In short, neither of my parents have ever shown much suport or encouragement in my interests or visions. I have been forced to have certain hobbies and give up others. Since I moved out two years ago this have of course been different. Except the one big thing; the reason I moved. I moved 400 km to attend university where I study Literature and Academic writing. Since the age of thirteen I have wanted to be a writer and I am much interested in languages, so for me this was the obvious choice. I was over the moon seeing the programme is also in English, which I honestly prefer speaking rather than Swedish.
Now, my father is still against me being of a creative mind; he have always wanted me to be a surgeon. ‘Creativity is a waste of time’ according to him.
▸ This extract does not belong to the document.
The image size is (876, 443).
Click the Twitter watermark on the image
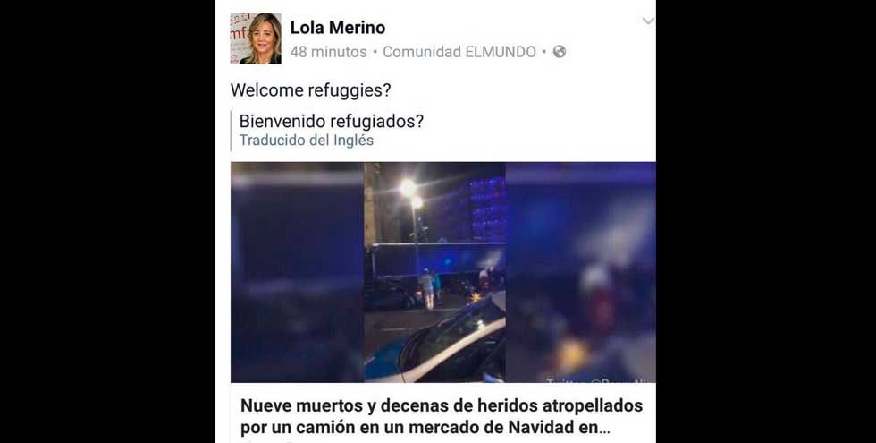point(600,379)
So, me studying literature is basically the most stupid thing on earth. The only reason I am allowed to stay is because I am good at it. Personally, it feels like it is the only thing I am good at. For example, I recently was employed as a freelance translator which I am very much qualified to be; I have a CAE-degree and have studied languages for five years. This my dad thinks is the biggest lie I have been told yet. He says that they will never actually give me any job opportunities and that I am a failure. It has only been three weeks and I am in the running to get my first assignment. Thanks for the support.
Some of the things I have been told over the years:
• “You will never get a job.”
• “You’re too dumb to ever make anything of yourself.”
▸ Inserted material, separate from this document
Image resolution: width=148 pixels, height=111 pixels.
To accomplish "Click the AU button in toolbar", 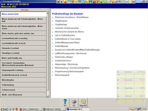I will [133, 2].
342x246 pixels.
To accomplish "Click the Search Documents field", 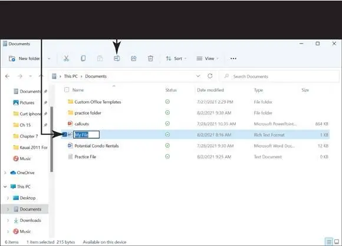I will (279, 77).
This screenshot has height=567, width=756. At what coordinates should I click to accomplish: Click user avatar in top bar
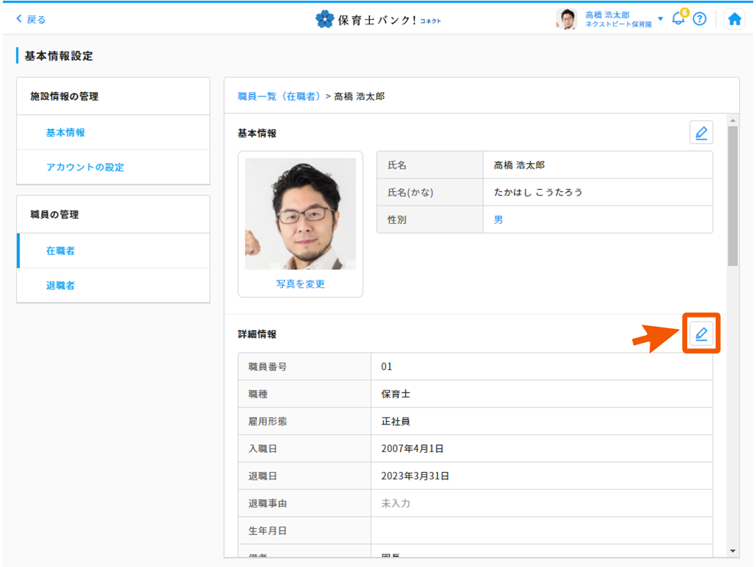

• “Why would you study that, it’s useless.”
• me: “So, you’re telling me to work at a job I detest for the rest of my life, instead of doing something I enjoy and am actually good at doing?” dad: “Yes, obviously.”
• me: “I refuse to be a surgeon.” dad: “Okay, so you don’t have to be a bone surgeon. You shall be a brain surgeon.”
• me: “Why can you never be supportive when it comes to me?” dad: “I’m being realistic, unlike you.”
• “Why even bother, it’s not like you would be able to make anything of yourself.”